**** STUDY MATERIAL

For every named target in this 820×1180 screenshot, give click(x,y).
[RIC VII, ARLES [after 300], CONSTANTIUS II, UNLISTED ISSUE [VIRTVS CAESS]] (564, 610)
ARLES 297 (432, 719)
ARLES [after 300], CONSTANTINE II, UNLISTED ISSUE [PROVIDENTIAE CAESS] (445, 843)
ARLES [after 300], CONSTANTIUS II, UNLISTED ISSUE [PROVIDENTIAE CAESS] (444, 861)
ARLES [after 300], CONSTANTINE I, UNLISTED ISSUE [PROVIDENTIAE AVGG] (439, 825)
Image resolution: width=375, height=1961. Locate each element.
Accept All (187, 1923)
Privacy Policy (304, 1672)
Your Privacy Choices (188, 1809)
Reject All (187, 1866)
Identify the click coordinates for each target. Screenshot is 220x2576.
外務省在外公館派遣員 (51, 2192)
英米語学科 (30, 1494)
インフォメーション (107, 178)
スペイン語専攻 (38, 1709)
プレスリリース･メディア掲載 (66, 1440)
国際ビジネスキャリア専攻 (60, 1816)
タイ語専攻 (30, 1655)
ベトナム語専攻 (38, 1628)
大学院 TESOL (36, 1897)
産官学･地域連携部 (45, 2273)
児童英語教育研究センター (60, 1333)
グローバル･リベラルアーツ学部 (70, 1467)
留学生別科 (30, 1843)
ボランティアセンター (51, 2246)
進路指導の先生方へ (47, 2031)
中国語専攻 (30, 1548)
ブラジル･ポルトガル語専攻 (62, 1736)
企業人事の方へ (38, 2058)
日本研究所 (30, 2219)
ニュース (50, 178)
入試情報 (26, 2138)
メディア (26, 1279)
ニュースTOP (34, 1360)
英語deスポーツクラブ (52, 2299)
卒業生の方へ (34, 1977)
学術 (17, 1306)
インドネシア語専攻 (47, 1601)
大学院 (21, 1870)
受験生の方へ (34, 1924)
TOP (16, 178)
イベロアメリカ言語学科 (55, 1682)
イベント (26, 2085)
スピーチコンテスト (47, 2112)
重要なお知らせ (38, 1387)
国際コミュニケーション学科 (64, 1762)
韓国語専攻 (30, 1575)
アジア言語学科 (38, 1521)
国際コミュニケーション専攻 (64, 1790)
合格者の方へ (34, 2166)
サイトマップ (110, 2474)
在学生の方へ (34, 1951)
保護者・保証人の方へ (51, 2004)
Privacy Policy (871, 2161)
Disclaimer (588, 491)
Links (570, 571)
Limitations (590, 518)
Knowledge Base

********

TASK PROMPT: The answer is the lines above between the line holding "グローバル･リベラルアーツ学部 (70, 1467)" and the line holding "卒業生の方へ (34, 1977)", inclusive, each written out exactly, and no others.

ANSWER TO THIS PROBLEM:
グローバル･リベラルアーツ学部 (70, 1467)
留学生別科 (30, 1843)
ボランティアセンター (51, 2246)
進路指導の先生方へ (47, 2031)
中国語専攻 (30, 1548)
ブラジル･ポルトガル語専攻 (62, 1736)
企業人事の方へ (38, 2058)
日本研究所 (30, 2219)
ニュース (50, 178)
入試情報 (26, 2138)
メディア (26, 1279)
ニュースTOP (34, 1360)
英語deスポーツクラブ (52, 2299)
卒業生の方へ (34, 1977)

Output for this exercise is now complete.